Answer to Question #91984 in Statistics and Probability for mki

The total number of ways to select 6 balls out of 5 with replacement is 5⁶.

All numbers on tokens are the same if and only if all selected balls have the same number,

there are 5 possibilities {1, 1, 1, 1, 1, 1}, {2, 2, 2, 2, 2, 2},..., {5, 5, 5, 5, 5, 5} to select balls with the same number, therefor the probability that all numbers on tokens in the jar are the same is 5/5⁶ = 1/5⁵ = 0.00032.

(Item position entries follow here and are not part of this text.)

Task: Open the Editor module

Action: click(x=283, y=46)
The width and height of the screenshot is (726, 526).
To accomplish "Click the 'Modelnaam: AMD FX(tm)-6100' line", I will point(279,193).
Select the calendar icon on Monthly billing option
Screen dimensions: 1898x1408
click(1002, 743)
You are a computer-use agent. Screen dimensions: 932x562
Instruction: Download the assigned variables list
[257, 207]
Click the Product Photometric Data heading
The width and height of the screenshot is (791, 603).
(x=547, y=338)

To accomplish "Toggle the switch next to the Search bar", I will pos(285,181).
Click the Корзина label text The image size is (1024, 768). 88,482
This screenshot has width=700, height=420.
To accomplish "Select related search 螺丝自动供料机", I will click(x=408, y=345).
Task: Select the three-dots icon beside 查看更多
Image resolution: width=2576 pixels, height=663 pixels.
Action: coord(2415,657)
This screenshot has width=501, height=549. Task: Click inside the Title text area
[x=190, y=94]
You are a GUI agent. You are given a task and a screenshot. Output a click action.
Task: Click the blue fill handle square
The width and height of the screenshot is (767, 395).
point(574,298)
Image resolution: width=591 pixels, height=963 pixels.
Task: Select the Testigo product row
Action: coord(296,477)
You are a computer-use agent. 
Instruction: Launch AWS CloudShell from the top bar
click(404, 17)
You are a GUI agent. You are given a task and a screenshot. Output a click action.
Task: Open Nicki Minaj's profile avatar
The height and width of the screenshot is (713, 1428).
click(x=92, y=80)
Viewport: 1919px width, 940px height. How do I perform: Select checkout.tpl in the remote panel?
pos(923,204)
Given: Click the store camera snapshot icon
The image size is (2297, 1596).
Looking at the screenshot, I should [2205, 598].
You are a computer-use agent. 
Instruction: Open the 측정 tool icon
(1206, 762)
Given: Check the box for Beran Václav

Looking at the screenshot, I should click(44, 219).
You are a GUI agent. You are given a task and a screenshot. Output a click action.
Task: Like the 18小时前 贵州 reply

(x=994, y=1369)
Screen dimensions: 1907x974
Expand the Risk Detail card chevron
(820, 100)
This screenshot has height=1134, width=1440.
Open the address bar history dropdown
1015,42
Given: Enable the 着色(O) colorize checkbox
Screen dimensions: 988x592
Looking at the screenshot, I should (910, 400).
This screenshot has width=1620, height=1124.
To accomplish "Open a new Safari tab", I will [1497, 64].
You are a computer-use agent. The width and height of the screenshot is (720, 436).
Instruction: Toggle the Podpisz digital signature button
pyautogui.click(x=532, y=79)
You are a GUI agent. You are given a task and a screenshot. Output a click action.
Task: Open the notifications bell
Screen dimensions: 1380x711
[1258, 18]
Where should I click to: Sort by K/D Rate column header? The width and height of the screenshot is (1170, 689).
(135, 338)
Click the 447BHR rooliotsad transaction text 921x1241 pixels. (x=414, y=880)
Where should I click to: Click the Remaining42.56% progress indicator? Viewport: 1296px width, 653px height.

(In the case of sampling with replacement without ordering not all sequence of numbers in the jar have the same probability, for example there is only one way to select balls corresponding to the sequence {1, 1, 1, 1, 1, 1}, and 6 ways to select balls corresponding to the sequence {2, 1, 1, 1, 1, 1}.)

There are C(n + k - 1, k) k-combinations with repetitions from a set with n distinct elements (where C(m, l) is binomial coefficient), so there are C(5 + 6 - 1, 6) = C(10, 6) = 10!/(6!4!) = 210 combinations of numbers in the jar. If all unordered combinations have the same probability, then the probability that all numbers on tokens in the jar are the same is 5/210 = 1/42.

Answer: In the case of sampling with replacement with ordering the probability that all numbers on tokens in the jar are the same is 1/5⁵ = 0.00032,

In the case of sampling with replacement without ordering the probability that all numbers on tokens in the jar are the same is 5/210 = 1/42.